G. MAESTRE, S/C de Tenerife
Con la publicación en el Boletín Oficial de Canarias (BOC) del proyecto de decreto por el que se acuerda iniciar el procedimiento de elaboración de las directrices de ordenación de las telecomunicaciones, el Gobierno de Canarias añade leña al fuego que desde hace varios años enfrenta a numerosos grupos vecinales y a las compañías de telefonía móvil por la colocación de antenas de gran potencia en los núcleos urbanos, ya que, entre otros criterios reguladores, se apuesta por "promover la instalación de líneas de alta capacidad, servicios de banda ancha y otros medios de mejora de la efectividad de las comunicaciones".
Además, velará porque en los suelos destinados a actividades productivas y los estratégicos se incluyan estos elementos radioeléctricos en la planificación, aunque también alude a que la leyes de edificaciones y viviendas introduzcan estas infraestructuras como propias de la urbanización, de manera que los edificios estén preparados desde su construcción para albergar estos dispositivos.
Asimismo, establece como objetivo "asegurar el desarrollo de la sociedad canaria y de su entorno económico y social garantizando el acceso de calidad por parte de ciudadanos y empresas a los servicios actuales y futuros de nuevas tecnologías de la información y la comunicación, garantizando para ello la cobertura de las telecomunicaciones en todas las islas por igual".
Obviamente, la reacción de los colectivos de afectados o contrarios a la cercanía de las antenas de móviles han puesto el grito en el cielo. "Primero porque la propia norma contempla que, tanto duran-te la fase de redacción, como del avance, como para su aprobación inicial, se realizarán contactos en la forma más amplia posible con las administraciones, instituciones y organizaciones sociales, y no tengo constancia ni de que se nos haya llamado a nosotros (Plataforma de Afectados de Antenas de Telefonía Móvil de Canarias) ni a ninguna otra", explica el secretario de Planmocan, Antonio Porras.
Y es que, aunque el último punto del artículo 5 dedicado a la participación alude a que se recabará la participación expresa de las principales asociaciones ecologistas, empresariales, sindicales, colegios profesionales, operadores de telecomunicaciones y de cualquier otra organización que tenga conocimientos específicos sobre la materia o cuyos intereses se pudieran ver afectados, hasta la fecha no se ha invitado a ninguna asociación contraria a las antenas de telefonía móvil a participar en esta normativa "y ni siquiera nos avisaron de su publicación, de manera que tuvimos que ir nosotros directamente a la Dirección General de Telecomunicaciones y Nuevas Tecnologías para que nos dejaran ver el documento", señala Porras.

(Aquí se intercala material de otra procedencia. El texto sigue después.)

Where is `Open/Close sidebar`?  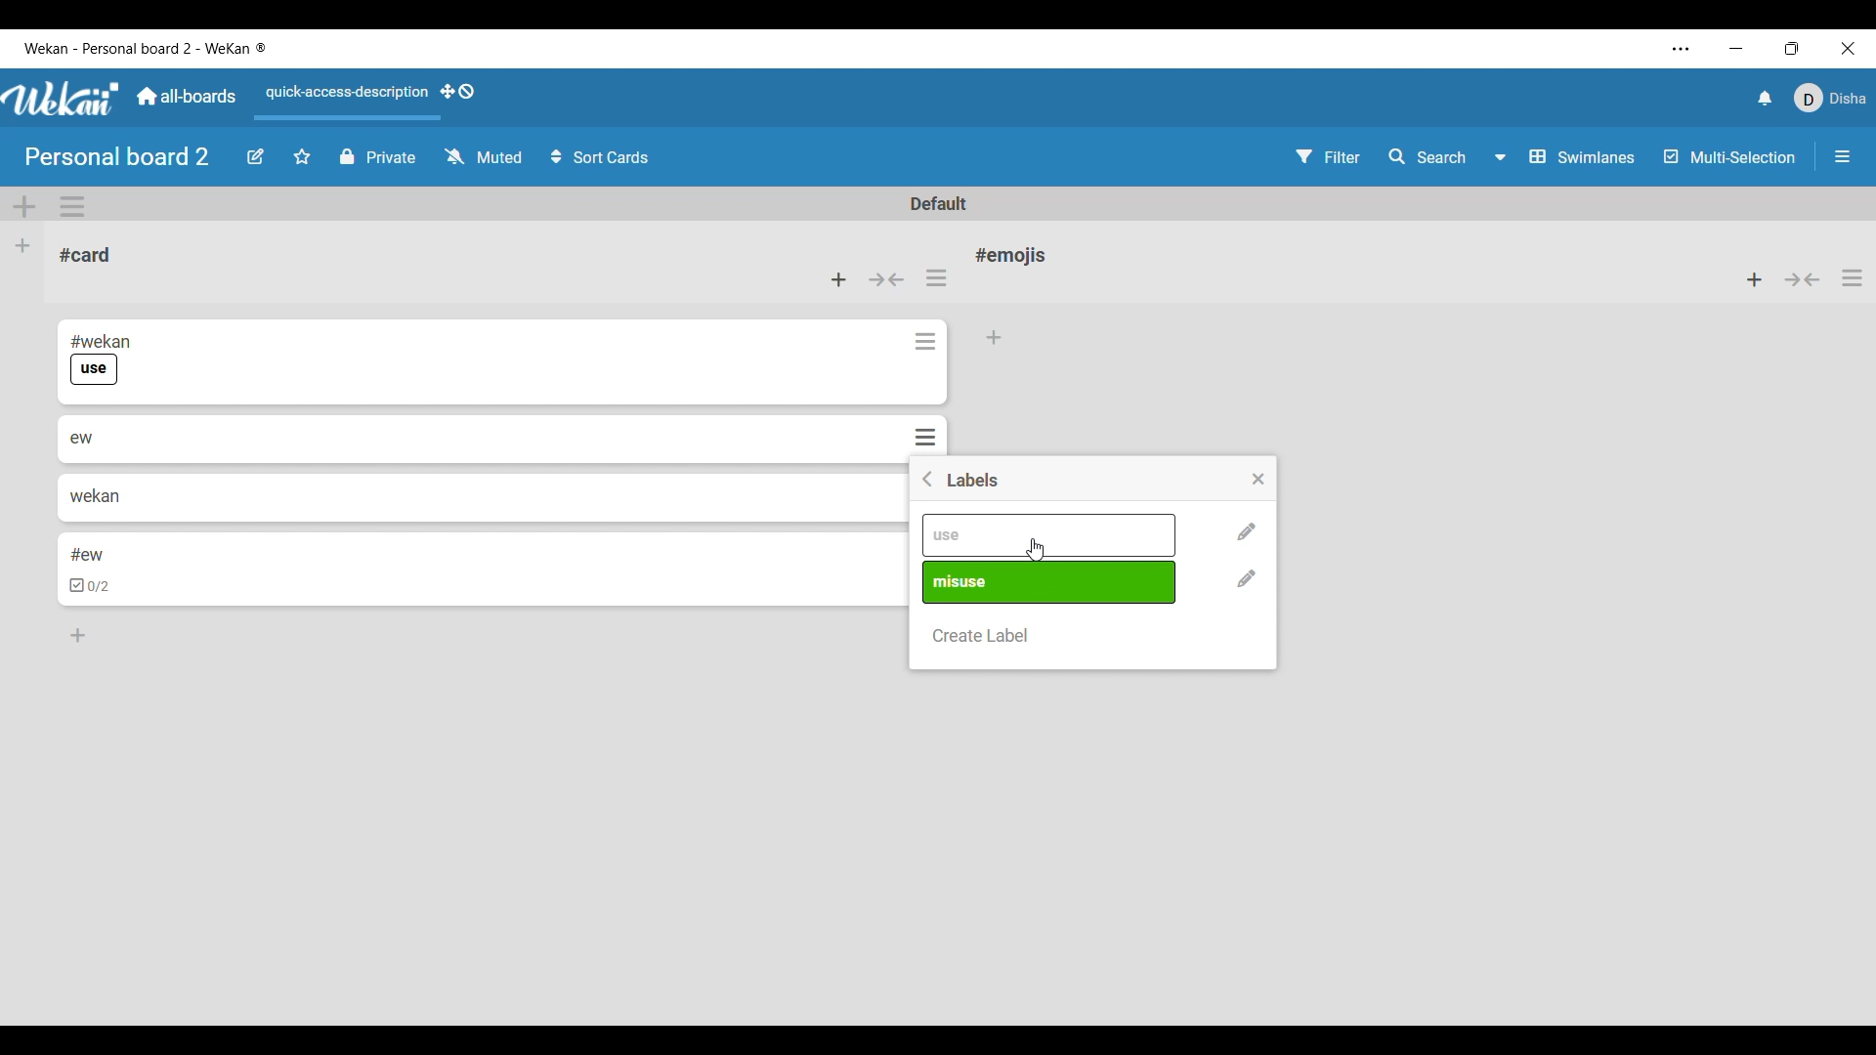 Open/Close sidebar is located at coordinates (1842, 156).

Concretamente, Planmocan alu-de a que "este decreto nos ha disgustado, porque el Gobierno ni si-quiera considera el principio de precaución, es decir, contemplar la posibilidad de que potencialmente todas las emisiones radioeléctricas, sean de antenas de telefonía móvil o de otro tipo, son peligrosas, y an-te esa posibilidad establecer mecanismos de seguridad y prevención para la población. Desde las operadoras se nos intenta desprestigiar y quitar importancia a nuestras denuncias alegando que todo el mundo usa en su casa el microondas y que por eso nadie piensa que enferme; pero es que se utiliza sólo unos minutos, mientras que una antena encima de una vivienda está funcionando todos los días del año a todas las horas".
Más concretamente, esta organización asegura que "el Gobierno de Canarias debe cumplir el artículo 43 de la Constitución que reconoce el derecho a la protección de la salud", y también cumplir con el principio de protección, que se basa en que "aunque no se ha demostrado la inocuidad ni lo perjudicial de las antenas, fundamentalmente por la dificultad de establecer la causa que genera esos efectos, se deben considerar todos estos sistemas radioeléctricos potencialmente peligrosos y prevenir el contacto de forma continuada de cualquier ser vivo con ellos".
Por su parte, las tres compañías de telefonía móvil que operan en las Islas han manifestado su apoyo al decreto, ya que "en Canarias es necesario que se articulen medidas que permitan garantizar que todas las personas reciben el servicio con la misma calidad y, ahora mismo, la calidad del servicio es deficiente debido a la negativa de los ayuntamientos a conceder nuevas licencias para la instalación de antenas".